I would like to know how the l1 and l2 cache works in kepler architecture, I searched for articles but did not have much information

L1 cache is on-chip (on multiprocessor) and L2 cache is off-chip.
L1 cache on Kepler is normally used for local memory only (register spills, local dynamic indexed arrays).
L1 and shared memory use the same memory of 64 Kb and can be configured to 16/32/48 Kb each.
L1 cache serves a (local) memory load request in a 128-byte granularity (cache line is 128-byte).
L2 cache provides 1.5MiB and serves a memory load request in 32-byte granularity, but a load transaction can be conducted by one, two or four 32-byte segments.
Stores are not cached, but also works on 32-byte granularity.
So that’s the reason why you should keep memory accesses coalesced within a warp, otherwise requests become serialized into more than just one transaction.
These caches are good for spatial coherent memory accesses, but not for temporal coherence (due to massive parallelism caches cannot keep the data for “long”).

On some Kepler you can enable L1 for caching global loads (>=K40 ?).

-Xptxas -dlcm=ca

It might help when you reuse 128-byte cachelines a lot, but in this case it is likely to get even better performance when using shared memory controlling the cache coherency by your own.

So, in other words.
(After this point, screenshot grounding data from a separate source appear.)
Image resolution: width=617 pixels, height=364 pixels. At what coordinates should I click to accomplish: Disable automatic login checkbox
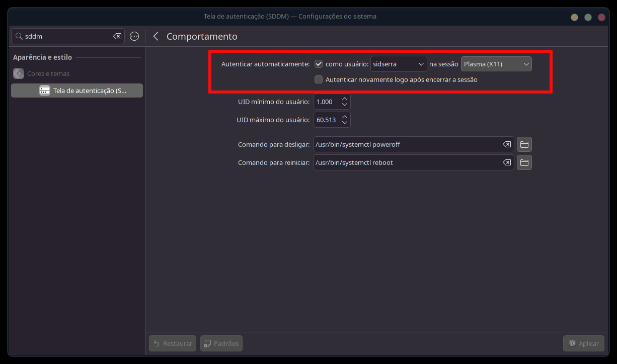319,64
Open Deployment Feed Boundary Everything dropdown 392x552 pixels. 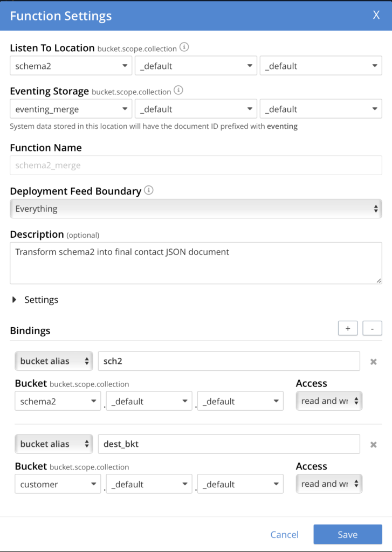pyautogui.click(x=196, y=209)

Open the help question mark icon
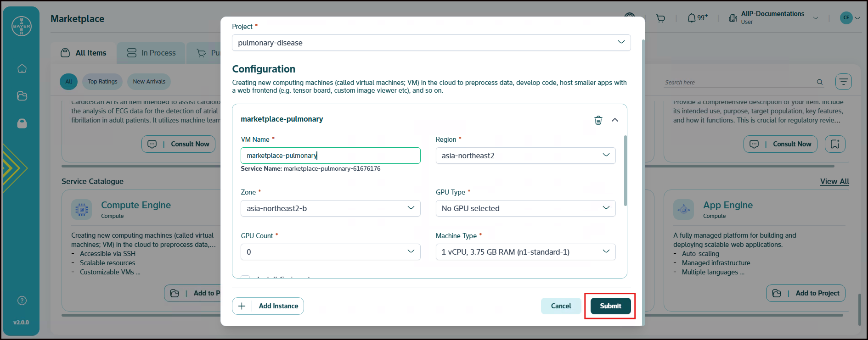coord(22,301)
If a warp requests for a piece of memory, say 32 coalesced floats = 128 byte, it directly looks in the L2 cache, when L1 caching is disabled.
If there was a hit, 128-byte will be served to the warp in one (four-segment) transaction. Otherwise on a L2 miss, the request is serviced by the device memory as a 128-byte transaction. If the requested memory block was not aligned to 128-byte, two transactions will be needed.

The data words requested need to be aligned to at least to 32-byte boundaries (first address of memory is multiple of 32 bytes), otherwise memory requests will be serialized again. For cached loads (i.e. with L1 cache enabled for global loads) 128-byte boundaries of load requests have to be ensured.
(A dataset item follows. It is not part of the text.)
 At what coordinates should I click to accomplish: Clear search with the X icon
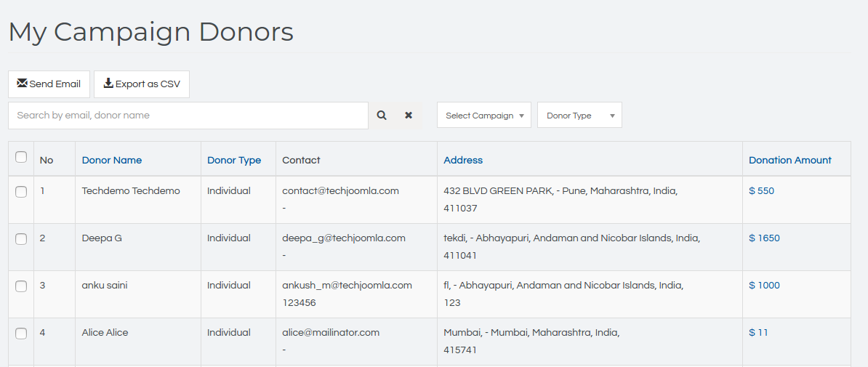tap(409, 116)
In my experience, caches will not be reset between kernel launches as long as there are no other GPU tasks in the background.

I have not checked, but I guess you find some explanations in the Kepler Tuning guide as well.
If you want to have a book about such questions you can have a look on “Professional CUDA C Programming”.
If you want to read about more low-level things, Dissecting GPU Memory Hierarchy through Microbenchmarking (source) might help.
Or try to describe, what specific problem brought you here.

Hi tdd11235813,
You are miss leading the community!

“L1 cache is on-chip (on multiprocessor) and L2 cache is off-chip.”

It is totally wrong! L2 cache is on-chip!! please get a clear definition of on-chip and off-chip!!

and the results in the paper is totally wrong!